Şimdi yanındaki Necla öğretmeni olsaydı, yazıcı meleklerine defterini çoktan doldurtacaktı. Es vermeden nasihatlarına devam ederdi Necla Öğretmeni. Ne kadar öfkeli olursa olsun, azarlarken şefkatini de hissettirmeyi eksik etmezdi. Necla Öğretmenime özleminden yüzüne acı bir tebessüm oturttu Güneş, maalesef bu tebessümü de Uraz Öğretmeninin gözünden kaçmamıştı.  Daha da agresif bir şekilde soluk alışverişlerini devam ettirdi Uraz Öğretmeni. Genç kız işte şimdi daha çok üşümeye başlamıştı. Göğsüne çektiği dizlerini sarmalayan kollarını daha da sıktı, çenesini dayadığı kolundan çekip aynı yere bu kez sol şakağını dayadı ve akan yolu ön yolcu koltuğunun camından izlemeye devam etti. 


Ani bir firenle duran araç yüzünden emniyet kemerine rağmen dengesini kaybedip öne doğru savrulur gibi oldu bedeni ve dengesini sağlamak için gayri ihtiyari destek aldığı yerlerden biri de torpido kapağı olmuştu. Açılan kapakla torpido gözünden dökülen dosyalar ilişti genç kızın gözüne. Uraz genç kızın fotografik hafızasından haberdardı, aceleyle dosyaları toparlayıp ait olduğu yere tıkarcasına koyarken bir gözü de Güneş'in üzerindeydi.

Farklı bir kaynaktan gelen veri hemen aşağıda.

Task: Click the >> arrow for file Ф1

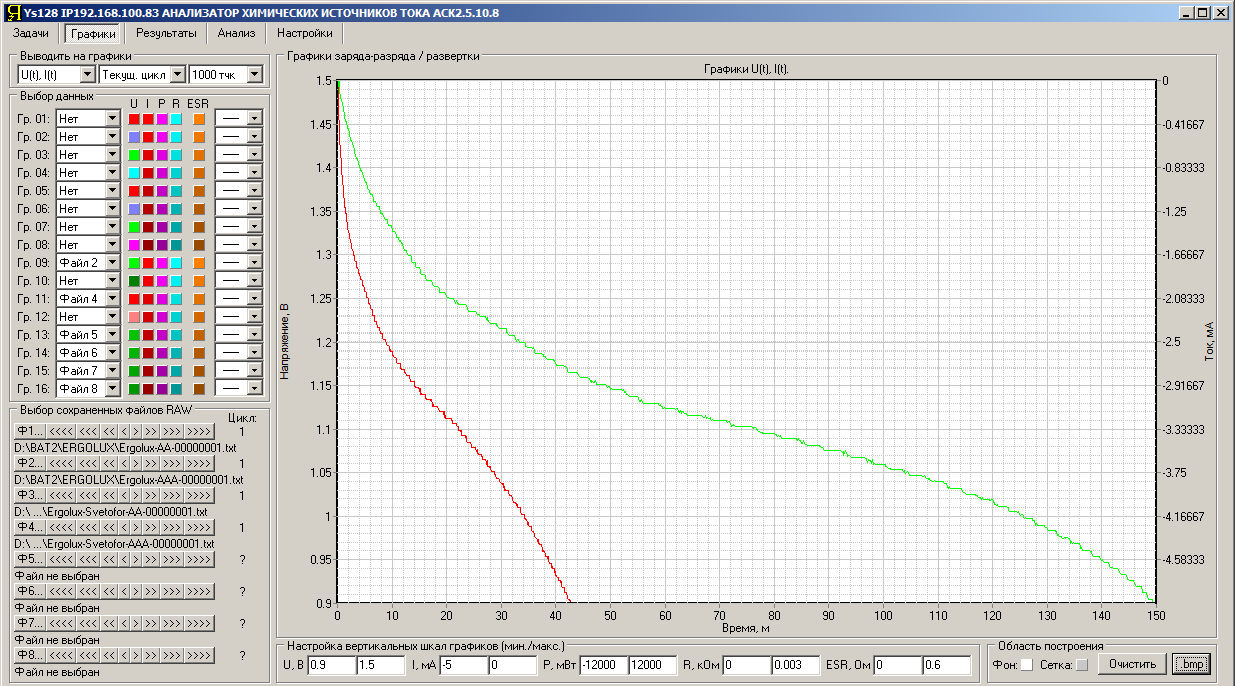Action: [151, 431]
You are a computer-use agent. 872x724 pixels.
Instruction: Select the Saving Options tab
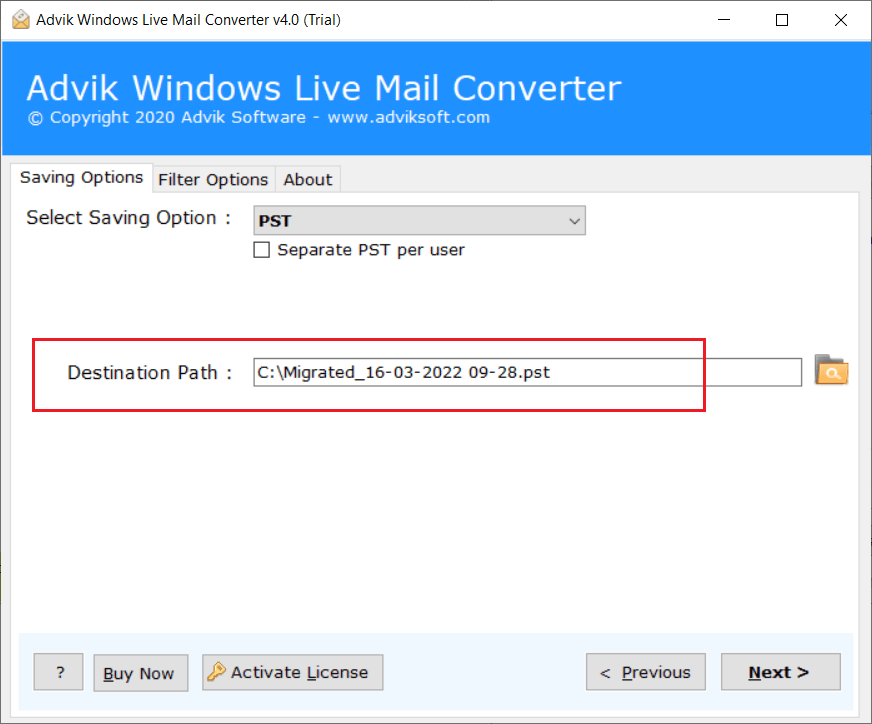pos(81,177)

Güneş, profil analizlerini görmüş olabilir miydi? Bu okulda öğretmenlik görevinin dışındaki görevi deşifre olmuş olabilir miydi?


Bu kez karşısındakinin aklını gözlerinden okumaya çalışan, Güneş değil Uraz olmuştu.


Kahretsin! Bu kızın profilini kendi çıkarmamış mıydı? Karşısındaki kişinin duygularını kamufle edebilme yeteneğinin farkındaydı. Kendisi gibi yetiştirilmiş kişilerin ve politikacıların özel eğitimle geliştirdikleri vücut diline sahipti Güneş. Diğer yetenekleri gibi bu yeteneğini de profesyonelce kullanmayı öğrenmesi aradıkları yetenekler için onu vazgeçilmez kılabilirdi. 


Öfkeyle bu kez daha derinden soluklandığı havayı geri verdi Uraz. Genç kıza psikolojik şiddet uyguluyordu. Karşısındaki öğrenci olabilirdi ama kendisi öğretmen değildi, sorgu odasına çekilmiş bir suçlu gibi görüyordu karşısındakini Uraz.    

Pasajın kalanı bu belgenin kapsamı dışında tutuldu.